⭐ 1. What This Pattern Solves

Optimizes iterative and long lineage computations in Spark.

Caching: keeps intermediate DataFrames in memory for repeated access → avoids recomputation.

Checkpointing: truncates lineage and saves DataFrame to reliable storage (HDFS/S3/DBFS) → avoids very long DAGs that can fail.

Use cases:

Machine learning pipelines with multiple passes over the same data.

Iterative transformations on large DataFrames.

Preventing stack overflow / long lineage errors in long ETL DAGs.

**⭐ 2. SQL Equivalent**

In [0]:
%sql
-- Cache in Spark is like using a temp table
CREATE TEMP VIEW temp AS
SELECT * FROM big_table;
-- Reuse temp view multiple times without re-scanning the source

-- Checkpointing is similar to persisting intermediate results
CREATE TABLE checkpointed AS
SELECT * FROM big_table;
-- Use this table as a new starting point

**⭐ 3. Core Idea**

Cache → keep in memory, fast, volatile.

Checkpoint → write to reliable storage, truncates lineage, useful for recovery.

Use cache for speed; checkpoint for stability in long pipelines.

**⭐ 4. Template Code (MEMORIZE THIS)**

In [0]:
# Caching in memory
df_cached = df.cache()   # also df.persist(StorageLevel.MEMORY_ONLY)

# Checkpointing to storage
spark.sparkContext.setCheckpointDir("/checkpoint/path")
df_checkpointed = df.checkpoint()

**⭐ 5. Detailed Example**

In [0]:
from pyspark.sql import SparkSession
spark = SparkSession.builder.appName("PerfPatterns").getOrCreate()

data = [(i, i*2) for i in range(1000)]
df = spark.createDataFrame(data, ["id", "value"])

# Cache: repeated use
df_cached = df.filter("value % 2 = 0").cache()
df_cached.count()  # triggers caching
df_cached.show()   # uses cache

# Checkpoint: long lineage protection
spark.sparkContext.setCheckpointDir("/tmp/checkpoint")
df_long = df_cached.withColumn("double_value", df_cached.value*2)
df_checkpointed = df_long.checkpoint()
df_checkpointed.show()

**Explanation:**

.cache() → keeps df_cached in memory after first action.
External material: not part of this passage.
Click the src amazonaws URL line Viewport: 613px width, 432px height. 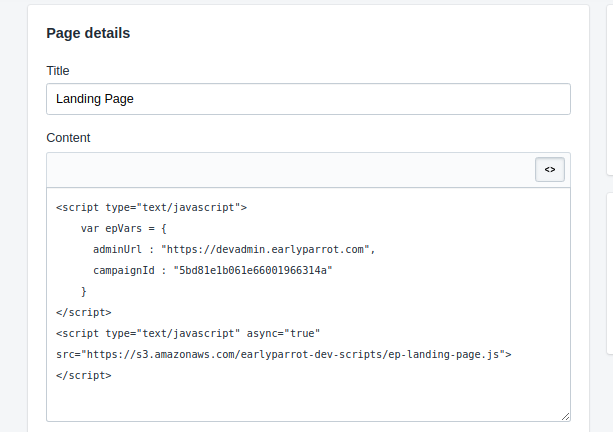point(283,355)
.checkpoint() → materializes df_long to disk, truncates lineage, safer for long ETL DAGs.

**⭐ 7. Full Data Engineering Problem**

Scenario: You have a 500GB customer transaction dataset. Your ETL pipeline:

Filters by country

Aggregates by month

Joins with reference data

Writes to Delta

In [0]:
df_filtered = df.filter("country = 'US'").cache()  # step 1, repeated multiple joins
agg_df = df_filtered.groupBy("month").sum("amount")
spark.sparkContext.setCheckpointDir("/mnt/checkpoint")
agg_checkpointed = agg_df.checkpoint()  # protect long lineage
agg_checkpointed.write.format("delta").mode("overwrite").save("/mnt/silver/agg")


**⭐ 8. Time & Space Complexity**

| Operation    | Time Complexity                    | Space Complexity |
| ------------ | ---------------------------------- | ---------------- |
| cache()      | O(n) first action, then O(1) reads | O(n) in memory   |
| checkpoint() | O(n) write to storage              | O(n) in disk     |


**⭐ 9. Common Pitfalls**

Caching too many large DataFrames → memory pressure → OOM.

Forgetting to perform an action after .cache() → nothing is cached.

Checkpointing without setting checkpoint directory → error.

Overusing checkpoint → unnecessary disk I/O.